== Segment start ==

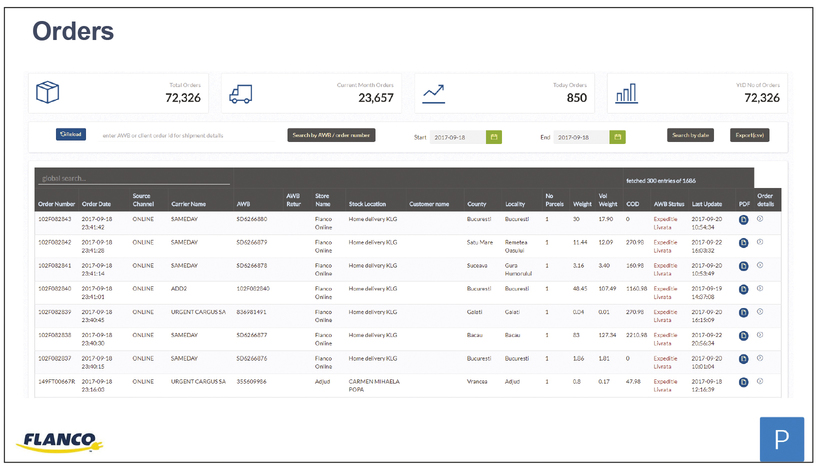Screen dimensions: 817x474
Task: Open the End date calendar picker
Action: point(618,136)
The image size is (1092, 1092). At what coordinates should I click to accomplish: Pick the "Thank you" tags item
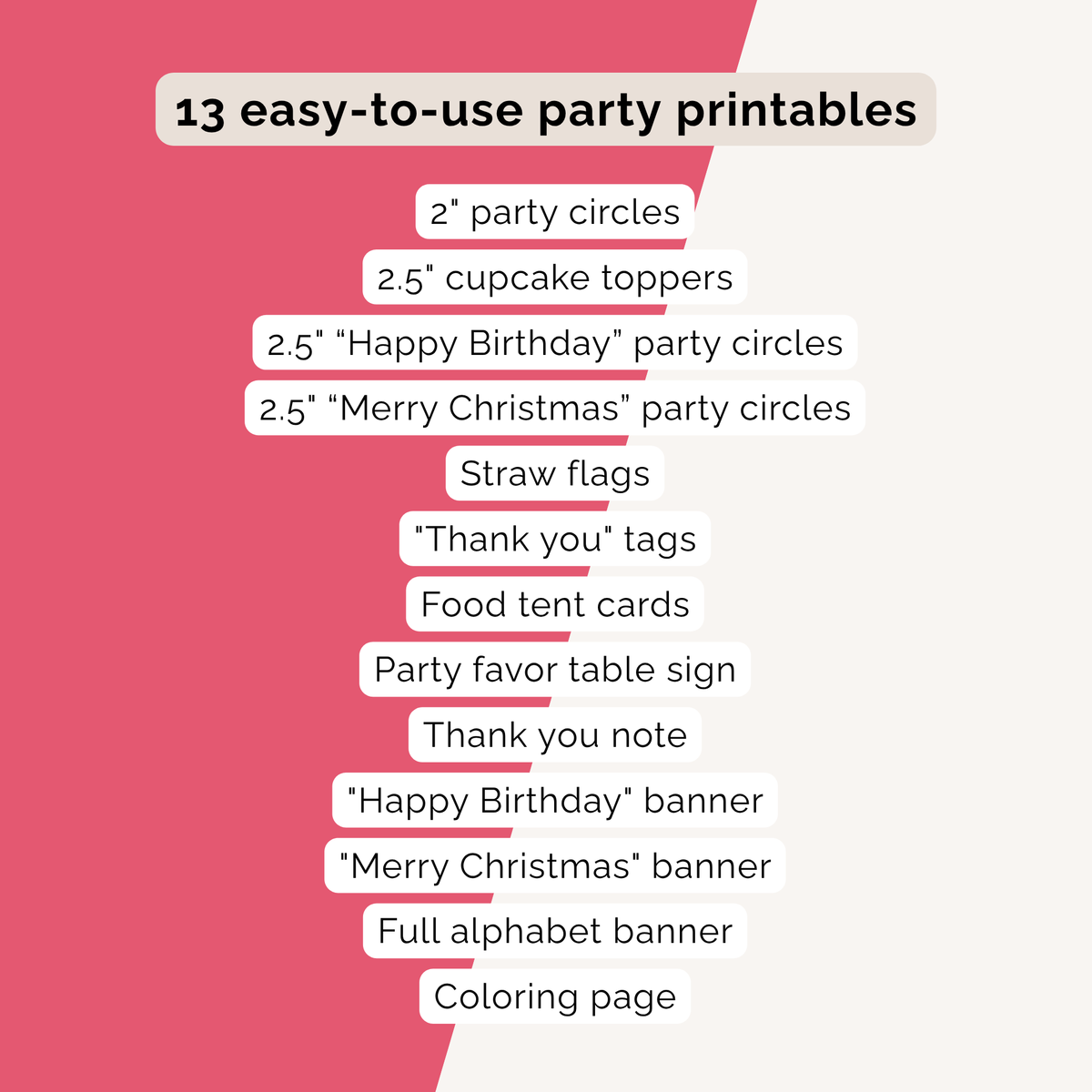[x=555, y=540]
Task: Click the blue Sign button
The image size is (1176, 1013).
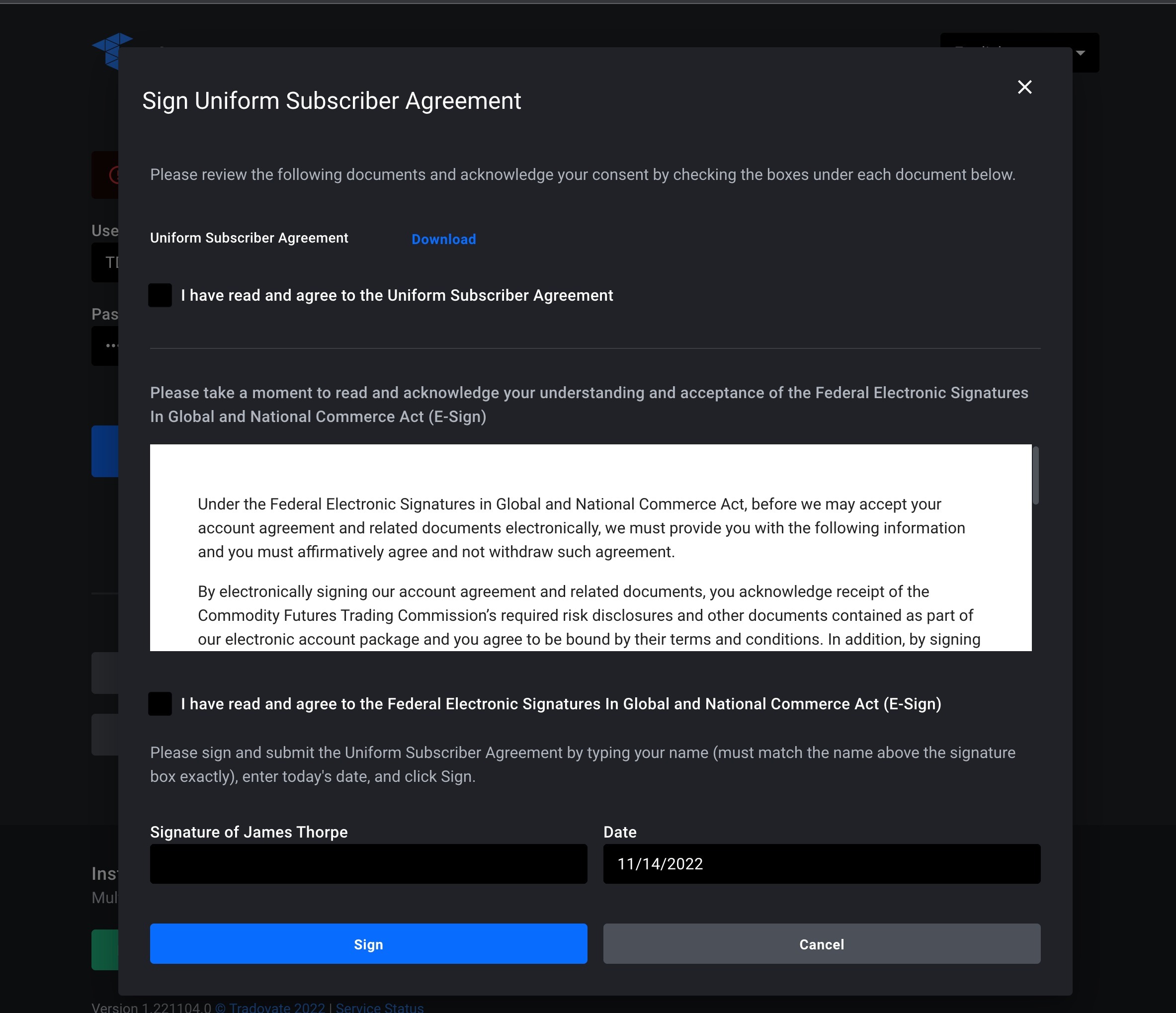Action: point(368,944)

== Segment end ==

▶ **EXERCISE OBJECTIVE**
Where the line with "The image size is (1092, 1092)." appears in the entries above, begin there and restate every line to the end word for word, minus the pictures.

▶ **SOLUTION TO THIS TASK**
The image size is (1092, 1092). At what coordinates should I click to accomplish: Pick the "Thank you" tags item
[x=555, y=540]
Task: Click the blue Sign button
The image size is (1176, 1013).
Action: point(368,944)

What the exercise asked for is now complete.